Exit Strategies for Long-Term Involvement.

  • Let it run dry: This can work especially well in small businesses like sole proprietorships. In the years before you plan to exit, increase your personal salary and pay yourself bonuses. Make sure you are on track to settle any remaining debt, and then you can simply close the doors and liquidate any remaining assets. With the larger income, naturally, comes a larger tax liability, but this business exit plan is one of the easiest to execute.
  • Sell your shares: This works particularly well in partnerships such as law and medical practices. When you are ready to retire, you can sell your equity to the existing partners, or to a new employee who is eligible for partnership. You leave the firm cleanly, plus you gain the earnings from the sale.
  • Liquidate: Sell everything at market value and use the revenue to pay off any remaining debt.
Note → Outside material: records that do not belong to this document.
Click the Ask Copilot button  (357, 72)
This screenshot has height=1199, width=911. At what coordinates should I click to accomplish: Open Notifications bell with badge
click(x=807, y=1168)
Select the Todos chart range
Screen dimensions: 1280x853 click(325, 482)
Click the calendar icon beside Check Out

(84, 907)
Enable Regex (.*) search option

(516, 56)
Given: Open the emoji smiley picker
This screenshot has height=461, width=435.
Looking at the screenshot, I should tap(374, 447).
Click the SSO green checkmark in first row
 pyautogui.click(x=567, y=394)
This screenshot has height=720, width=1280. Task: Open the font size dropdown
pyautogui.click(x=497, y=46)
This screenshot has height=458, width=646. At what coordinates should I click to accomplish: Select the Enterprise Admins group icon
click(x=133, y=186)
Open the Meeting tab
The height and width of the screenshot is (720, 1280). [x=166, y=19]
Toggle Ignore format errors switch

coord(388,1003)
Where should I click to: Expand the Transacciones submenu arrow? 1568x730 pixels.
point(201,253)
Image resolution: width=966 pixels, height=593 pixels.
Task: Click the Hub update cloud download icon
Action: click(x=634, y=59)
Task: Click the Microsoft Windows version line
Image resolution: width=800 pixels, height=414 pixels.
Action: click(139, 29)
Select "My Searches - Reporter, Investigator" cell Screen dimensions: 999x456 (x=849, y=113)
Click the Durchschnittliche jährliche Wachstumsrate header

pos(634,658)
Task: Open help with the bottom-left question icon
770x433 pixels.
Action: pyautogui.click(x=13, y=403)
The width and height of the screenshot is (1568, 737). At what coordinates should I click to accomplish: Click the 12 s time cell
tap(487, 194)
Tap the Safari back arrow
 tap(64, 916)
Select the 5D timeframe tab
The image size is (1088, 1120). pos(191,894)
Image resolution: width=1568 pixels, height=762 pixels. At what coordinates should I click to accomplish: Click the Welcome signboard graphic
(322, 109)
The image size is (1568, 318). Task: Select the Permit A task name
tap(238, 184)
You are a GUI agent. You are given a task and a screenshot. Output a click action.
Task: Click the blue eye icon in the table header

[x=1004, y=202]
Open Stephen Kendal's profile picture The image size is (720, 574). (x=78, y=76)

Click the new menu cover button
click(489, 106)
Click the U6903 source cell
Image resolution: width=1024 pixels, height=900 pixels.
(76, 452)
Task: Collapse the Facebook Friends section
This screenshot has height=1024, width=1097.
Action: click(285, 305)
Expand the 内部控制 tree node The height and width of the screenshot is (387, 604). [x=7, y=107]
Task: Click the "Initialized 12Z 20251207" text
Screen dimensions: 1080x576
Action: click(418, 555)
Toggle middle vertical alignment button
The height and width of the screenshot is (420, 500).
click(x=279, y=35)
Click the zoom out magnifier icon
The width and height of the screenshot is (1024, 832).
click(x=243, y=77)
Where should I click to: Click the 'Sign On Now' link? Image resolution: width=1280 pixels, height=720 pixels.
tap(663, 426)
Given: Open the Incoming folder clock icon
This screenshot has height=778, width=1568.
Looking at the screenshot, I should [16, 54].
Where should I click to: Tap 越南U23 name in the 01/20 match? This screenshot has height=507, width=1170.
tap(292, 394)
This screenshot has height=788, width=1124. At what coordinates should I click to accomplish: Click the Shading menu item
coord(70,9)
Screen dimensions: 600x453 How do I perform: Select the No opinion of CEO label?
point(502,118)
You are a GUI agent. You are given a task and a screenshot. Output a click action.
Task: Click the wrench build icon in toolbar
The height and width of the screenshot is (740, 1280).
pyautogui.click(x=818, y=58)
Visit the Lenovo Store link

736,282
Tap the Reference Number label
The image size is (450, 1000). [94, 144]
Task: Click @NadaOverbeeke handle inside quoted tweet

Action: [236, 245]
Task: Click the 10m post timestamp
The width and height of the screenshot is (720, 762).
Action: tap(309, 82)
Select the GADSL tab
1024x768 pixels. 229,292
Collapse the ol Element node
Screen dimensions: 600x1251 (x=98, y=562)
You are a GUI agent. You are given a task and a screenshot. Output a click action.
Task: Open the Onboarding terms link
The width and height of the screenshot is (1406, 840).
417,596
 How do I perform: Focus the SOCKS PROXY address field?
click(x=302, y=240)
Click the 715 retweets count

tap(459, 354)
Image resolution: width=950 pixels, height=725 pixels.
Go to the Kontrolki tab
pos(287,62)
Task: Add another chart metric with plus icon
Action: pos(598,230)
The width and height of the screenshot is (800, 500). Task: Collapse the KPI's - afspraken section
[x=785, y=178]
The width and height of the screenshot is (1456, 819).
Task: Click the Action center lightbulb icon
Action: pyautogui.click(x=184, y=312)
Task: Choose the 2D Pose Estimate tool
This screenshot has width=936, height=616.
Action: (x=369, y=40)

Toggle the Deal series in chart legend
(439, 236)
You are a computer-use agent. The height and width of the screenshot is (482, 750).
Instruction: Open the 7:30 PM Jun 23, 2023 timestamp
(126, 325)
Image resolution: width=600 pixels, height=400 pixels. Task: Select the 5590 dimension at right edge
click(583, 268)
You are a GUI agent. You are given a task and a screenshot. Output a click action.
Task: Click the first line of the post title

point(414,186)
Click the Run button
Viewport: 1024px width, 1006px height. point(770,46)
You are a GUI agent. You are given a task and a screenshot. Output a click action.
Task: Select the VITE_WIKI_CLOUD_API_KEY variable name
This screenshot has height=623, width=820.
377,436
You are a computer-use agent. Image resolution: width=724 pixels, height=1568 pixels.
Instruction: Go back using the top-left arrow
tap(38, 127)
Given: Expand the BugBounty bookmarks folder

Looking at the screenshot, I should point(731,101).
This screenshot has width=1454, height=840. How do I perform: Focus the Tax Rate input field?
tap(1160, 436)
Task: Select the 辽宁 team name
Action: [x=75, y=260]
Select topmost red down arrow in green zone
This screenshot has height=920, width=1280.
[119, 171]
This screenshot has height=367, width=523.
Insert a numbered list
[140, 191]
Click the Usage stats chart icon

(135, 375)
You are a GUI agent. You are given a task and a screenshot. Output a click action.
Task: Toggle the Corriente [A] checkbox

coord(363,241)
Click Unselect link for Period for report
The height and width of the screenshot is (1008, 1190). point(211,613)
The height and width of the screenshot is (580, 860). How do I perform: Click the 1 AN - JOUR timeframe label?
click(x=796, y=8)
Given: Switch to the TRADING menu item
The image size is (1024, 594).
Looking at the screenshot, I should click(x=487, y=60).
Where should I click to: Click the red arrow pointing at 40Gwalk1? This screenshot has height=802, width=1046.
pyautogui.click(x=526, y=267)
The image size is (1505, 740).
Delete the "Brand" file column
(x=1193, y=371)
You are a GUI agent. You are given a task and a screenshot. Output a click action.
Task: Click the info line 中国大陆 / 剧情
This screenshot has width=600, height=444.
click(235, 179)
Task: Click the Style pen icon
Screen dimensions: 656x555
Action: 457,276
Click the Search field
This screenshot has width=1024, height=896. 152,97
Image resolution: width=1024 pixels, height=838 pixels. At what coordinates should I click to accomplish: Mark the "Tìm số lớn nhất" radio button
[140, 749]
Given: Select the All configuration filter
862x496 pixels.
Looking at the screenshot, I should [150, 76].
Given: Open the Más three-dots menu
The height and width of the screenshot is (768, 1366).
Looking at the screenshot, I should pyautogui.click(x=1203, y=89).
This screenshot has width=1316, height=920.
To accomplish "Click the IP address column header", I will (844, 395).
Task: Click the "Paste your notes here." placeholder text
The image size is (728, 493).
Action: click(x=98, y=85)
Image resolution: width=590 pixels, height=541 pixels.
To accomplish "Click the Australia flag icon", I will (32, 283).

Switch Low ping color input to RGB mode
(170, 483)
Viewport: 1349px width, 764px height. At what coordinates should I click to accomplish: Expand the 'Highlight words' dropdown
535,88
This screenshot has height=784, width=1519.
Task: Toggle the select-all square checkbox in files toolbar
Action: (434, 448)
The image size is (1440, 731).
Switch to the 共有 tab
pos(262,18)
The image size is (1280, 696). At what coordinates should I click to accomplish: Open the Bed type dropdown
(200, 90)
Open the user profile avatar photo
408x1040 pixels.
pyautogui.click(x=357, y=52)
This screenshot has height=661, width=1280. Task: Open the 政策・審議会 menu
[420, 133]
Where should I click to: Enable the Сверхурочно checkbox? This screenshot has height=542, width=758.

This is a simple approach, but also likely to reap the least revenue as a business exit plan. Since you are simply matching your assets with buyers, you probably will be eager to sell and therefore at a disadvantage when negotiating.

Exit Strategies for Short-Term Involvement.

  • Go public: The dot-com boom and bust reminded everyone of the potential hazards of the stock market. While you may be sitting on the next Google, IPOs take much time to prepare and can cost anywhere from several hundred thousand to several million dollars, depending on the exchange and the size of the offering. However, the costs can often be covered by intermediate funding rounds. Keep in mind, that the likelihood of your company ever going public is very low, as you’ll likely need to reach into the tens of millions of dollars in annual revenue before you’re an attractive IPO candidate.
  • Merge: Sometimes, two businesses can create more value as one company. If you believe such an opportunity exists for your firm as a business exit plan, then a merger may be your ticket. If you’re looking to leave entirely, then the merger would likely call for the head of the other involved company to stay on and take over your company’s activities. If you don’t want to relinquish all involvement, consider staying on in an advisory role.
  • Be acquired: Other companies might want to acquire your business and keep its value for themselves. Make sure the offered sale price meshes with your business valuation. You may even seek to cultivate potential acquirers by courting companies you think would benefit from such a deal. If you choose your acquirer wisely, the value of your business can far exceed what you might otherwise earn in a sale.
  • Sell: Selling outright can also allow for an easy exit. If you wish, you can take the money from the sale and sever yourself from the company. You may also negotiate for equity in the buying company, allowing you to earn dividends afterwards — it clearly is in your interest to ensure your firm is a good fit for the buyer and therefore more likely to prosper.

Create a profitable business exit plan from the start.